Skoczylis, Joshua, 2021, "Extremism, Life Experiences and the Internet", https://doi.org/10.7910/DVN/ICTI8T, Harvard Dataverse, Version 3.

## Concept: Measures of Central Tendenacy

A more concise video is available here.

## Measures of Central Tendency

Measures of Central Tendency provide details that will help you describe the centre of your data in a set of single values. You are probably familiar with all of them.

Each of them is calculated differently, but they all try to describe the 'middle'  or 'centre' of your distribution.

As you can see from the image below, if the Mean, Median and Mode are all the same our data is perfectly distributed. This means that 50% of all values are below the measures of central tendency, and 50% above.

Most of the time your distribution will, however, be skewed.

If your data has a positive skew, your median will always shift to the right of the mode, and the mean will always shift to the right of the Median.

If your data has a negative skew, this is reversed with everything shifting towards the left.

Let's explore each of the three Measures of Central Tendency in some detail. As you continue to work through these tutorials you will come across the mean and median frequently.

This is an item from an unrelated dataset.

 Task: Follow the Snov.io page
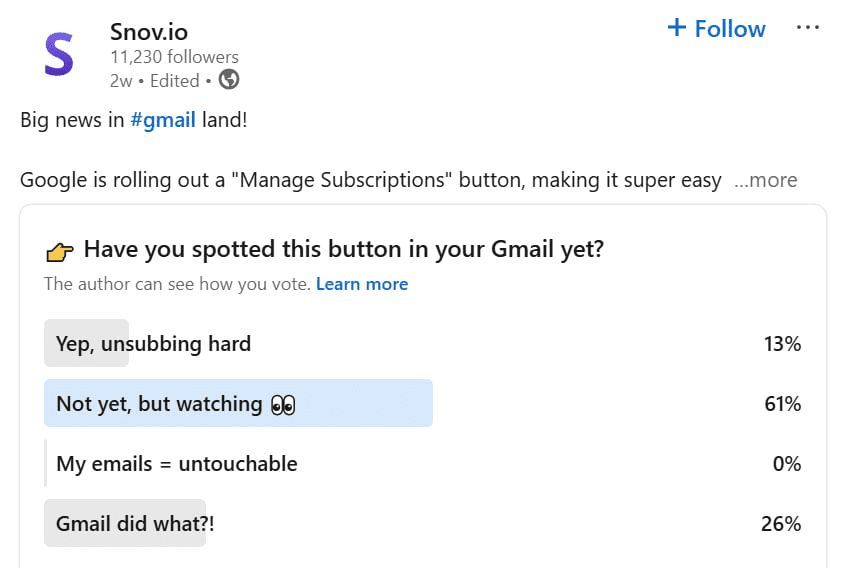point(716,29)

This is the only time we will show you how they are calculated as these are measures that you will come across again and again. But don't worry, there will be no other maths involved,  we promise!

A quick note on presentation, usually you will either mention the statistic(s) in the text or display a table (which you can generate with ease).

## The Mean

To get the mean you add up the values of each of your data points. Then you divide this by the number of data points. Don't worry the computer does these calculations for you. But it is good to know how it is calculated.

One of the disadvantages of the mean is that outliers can skew the result, shifting the centre of gravity.

Note: Remember datatypes? Well, the mean should only be used for continuous data. Getting a mean for ordinal or nominal data does not make sense. So when you are presenting your findings keep this in mind.

Let's display some simple results using the Age and Extremism Score variables from the Extremism Dataset.

The table on the top left shows you the mean age and extremism score of all the participants. The table on the bottom splits this by gender. Notice how the means change. The mean extremism score for women is significantly lower than the combined mean.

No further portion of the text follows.